* **Passage to read**:

Pete Hamill is an American journalist, novelist, essayist, editor and educator. Born in the Park Slope section of Brooklyn, NY, most of his novels perfectly capture the Big Apple --- and his latest, TABLOID CITY, is no exception. In a stately West Village town house, a wealthy socialite and her secretary are murdered; in the 24 hours that follow, a flurry of activity surrounds their shocking deaths. In this interview, Hamill discusses his journey from journalist to novelist and how the two genres of writing go hand in hand. He also talks about his favorite writers, his personal work habits, and his optimistic hopes for the future of both journalism and literature.

Question: Why did you write this book?

Pete Hamill: I wanted to tell a story that evoked the world of tabloid newspapers --- along with the people who are essential to the content of those newspapers. I went to work as a reporter on the New York Post on June 1, 1960. That job gave me my life. Newspapers were the university from which I could never graduate. Places where I learned something new every single day, and tried to convey what I had learned to readers. TABLOID CITY is my version of what a day in that life could be, even now. Perhaps especially now.

Q: That all sounds pretty romantic, right?

PH: Yes. I assume the romantic version still lives among the younger journalists. At least I hope it does. That notion of a quixotic figure saddling Rosinante and going forth to do battle with the forces of darkness… Yes, sometimes dragons turn out to be windmills. But the good reporter understands that risk, and makes the attempt anyway.

Q: So is this a newspaper novel?

PH: Not exactly. I hope it's more than that, although my imaginary afternoon newspaper, the New York World, is the basic novelistic frame for what happens to some New Yorkers across almost 24 hours. Novels are works of the imagination. The novelist is always asking one question that goes beyond journalistic basics: what if?

But many novelists use some form of reporting. Charles Dickens walked the dark streets of night-time London, looking at places and people, letting them seep into his imagination, to marinate into fiction, after struggling with What if? Hemingway had been a reporter. Mailer became one, after starting as a novelist. Long before them, Stephen Crane worked for those Park Row newspapers that established the tabloid style (although not the shape of the tabloid newspaper) before going on to Maggie: A Girl of the Streets and The Red Badge of Courage. There are many, many others…

In this novel, I try to do what I did in much of my journalistic work: deal with human beings one at a time. There is a double homicide early in the book, and one of the two dead women is the long-time love of the newspaper editor, while the other is the wife of a detective in the Joint Terrorism Task Force. I have an Iraqi vet who has lost his legs and wants payback. There's a gossip blogger, a woman cartoonist, a young reporter, and a young amateur jihadist. They share the same geography --- the big, bad city --- but they share it in very different ways.

* **Source material**:
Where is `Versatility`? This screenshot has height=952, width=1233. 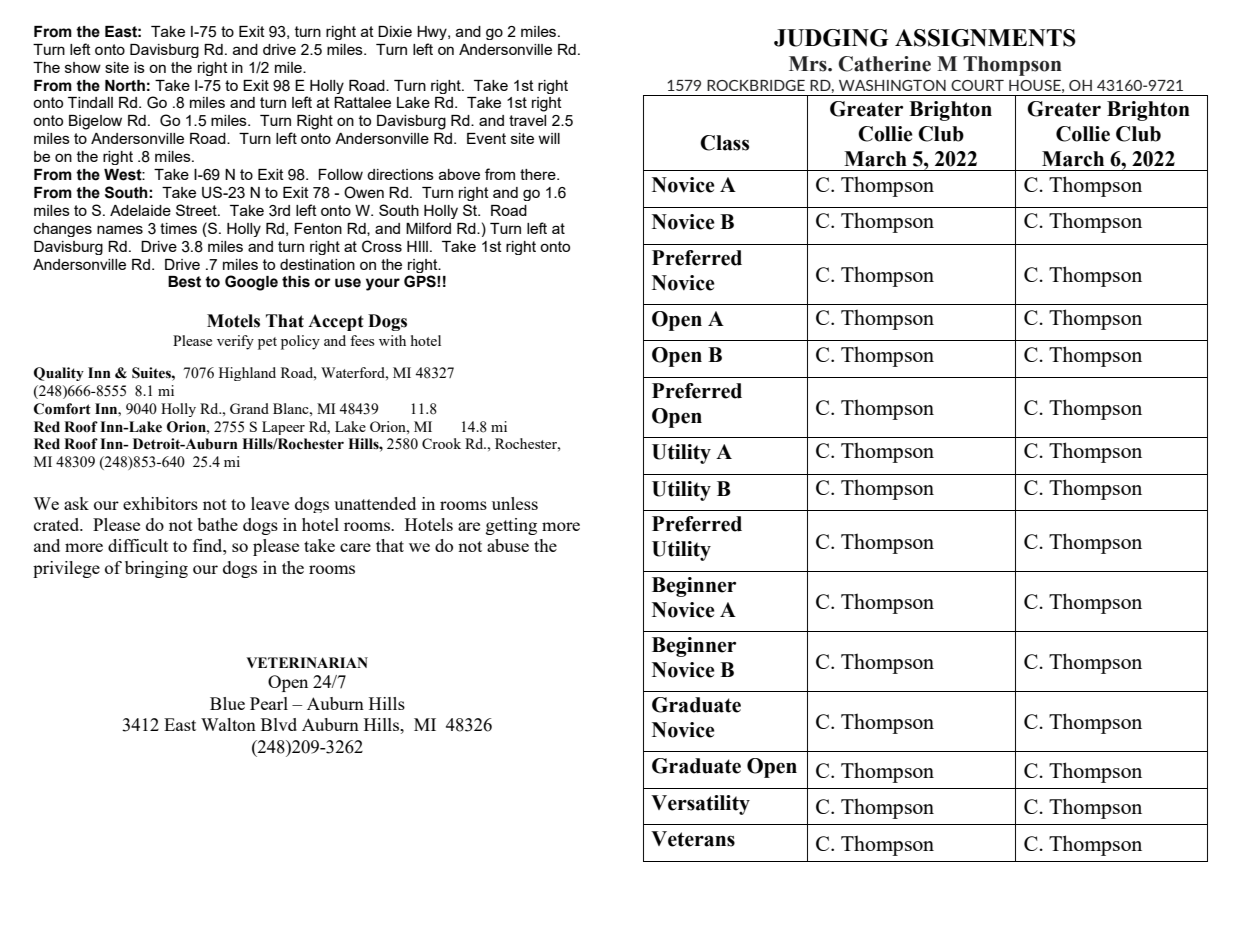
Versatility is located at coordinates (700, 805).
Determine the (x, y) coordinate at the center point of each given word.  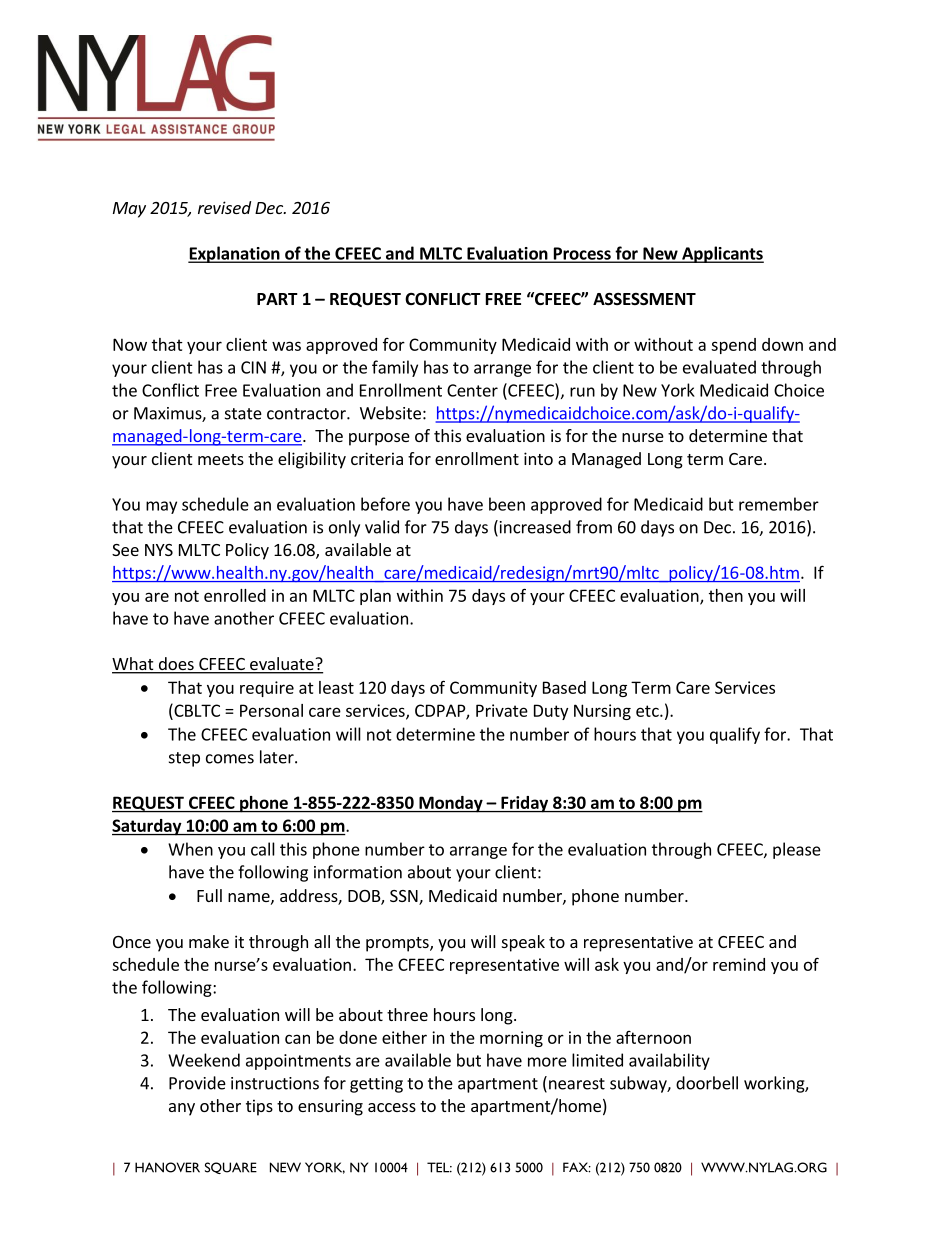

* **Required task**:
Copy out, word for word, the Pete Hamill interview from "Pete Hamill is" to "write this book?".

* **Exercise solution**:
Pete Hamill is an American journalist, novelist, essayist, editor and educator. Born in the Park Slope section of Brooklyn, NY, most of his novels perfectly capture the Big Apple --- and his latest, TABLOID CITY, is no exception. In a stately West Village town house, a wealthy socialite and her secretary are murdered; in the 24 hours that follow, a flurry of activity surrounds their shocking deaths. In this interview, Hamill discusses his journey from journalist to novelist and how the two genres of writing go hand in hand. He also talks about his favorite writers, his personal work habits, and his optimistic hopes for the future of both journalism and literature.

Question: Why did you write this book?